Your goal:
Find the line containing "Cookie Settings (630, 2537)" in the records below. Copy exactly that line and each one after it, ending at the line containing "Események (205, 28)", and nothing more.

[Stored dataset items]
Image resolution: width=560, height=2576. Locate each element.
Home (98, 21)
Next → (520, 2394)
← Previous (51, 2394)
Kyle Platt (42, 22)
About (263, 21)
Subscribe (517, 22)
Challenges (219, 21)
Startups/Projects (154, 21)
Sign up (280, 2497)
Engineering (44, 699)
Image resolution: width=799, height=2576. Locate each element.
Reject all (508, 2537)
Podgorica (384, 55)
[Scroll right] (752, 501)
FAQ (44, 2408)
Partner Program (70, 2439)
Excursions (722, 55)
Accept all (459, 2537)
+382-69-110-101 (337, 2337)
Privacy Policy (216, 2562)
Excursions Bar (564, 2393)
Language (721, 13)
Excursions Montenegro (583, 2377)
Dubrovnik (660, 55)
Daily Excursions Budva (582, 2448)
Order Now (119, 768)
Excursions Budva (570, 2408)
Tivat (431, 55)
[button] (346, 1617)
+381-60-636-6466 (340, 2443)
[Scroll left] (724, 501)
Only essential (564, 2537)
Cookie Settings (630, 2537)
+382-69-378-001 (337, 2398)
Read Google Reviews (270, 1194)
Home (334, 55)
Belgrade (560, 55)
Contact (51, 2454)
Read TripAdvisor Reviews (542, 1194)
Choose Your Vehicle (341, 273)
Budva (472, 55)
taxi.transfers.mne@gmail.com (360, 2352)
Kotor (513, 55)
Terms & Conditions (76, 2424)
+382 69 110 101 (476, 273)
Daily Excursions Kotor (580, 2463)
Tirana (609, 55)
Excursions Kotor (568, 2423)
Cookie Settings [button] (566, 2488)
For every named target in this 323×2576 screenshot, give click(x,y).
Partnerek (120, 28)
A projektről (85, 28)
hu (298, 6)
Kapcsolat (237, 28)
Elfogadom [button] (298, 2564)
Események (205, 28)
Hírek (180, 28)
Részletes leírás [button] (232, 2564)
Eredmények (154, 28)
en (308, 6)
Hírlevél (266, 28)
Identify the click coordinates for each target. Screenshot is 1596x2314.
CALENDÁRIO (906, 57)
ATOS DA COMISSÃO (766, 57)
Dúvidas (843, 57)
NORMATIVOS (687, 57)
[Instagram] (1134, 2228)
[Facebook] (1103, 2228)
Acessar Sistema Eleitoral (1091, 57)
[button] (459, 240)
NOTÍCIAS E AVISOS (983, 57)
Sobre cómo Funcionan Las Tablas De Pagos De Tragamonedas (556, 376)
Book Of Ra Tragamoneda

Answer:
Cookie Settings (630, 2537)
+382-69-378-001 (337, 2398)
Read Google Reviews (270, 1194)
Home (334, 55)
Belgrade (560, 55)
Contact (51, 2454)
Read TripAdvisor Reviews (542, 1194)
Choose Your Vehicle (341, 273)
Budva (472, 55)
taxi.transfers.mne@gmail.com (360, 2352)
Kotor (513, 55)
Terms & Conditions (76, 2424)
+382 69 110 101 (476, 273)
Daily Excursions Kotor (580, 2463)
Tirana (609, 55)
Excursions Kotor (568, 2423)
Cookie Settings [button] (566, 2488)
For every named target in this 323×2576 screenshot, give click(x,y).
Partnerek (120, 28)
A projektről (85, 28)
hu (298, 6)
Kapcsolat (237, 28)
Elfogadom [button] (298, 2564)
Események (205, 28)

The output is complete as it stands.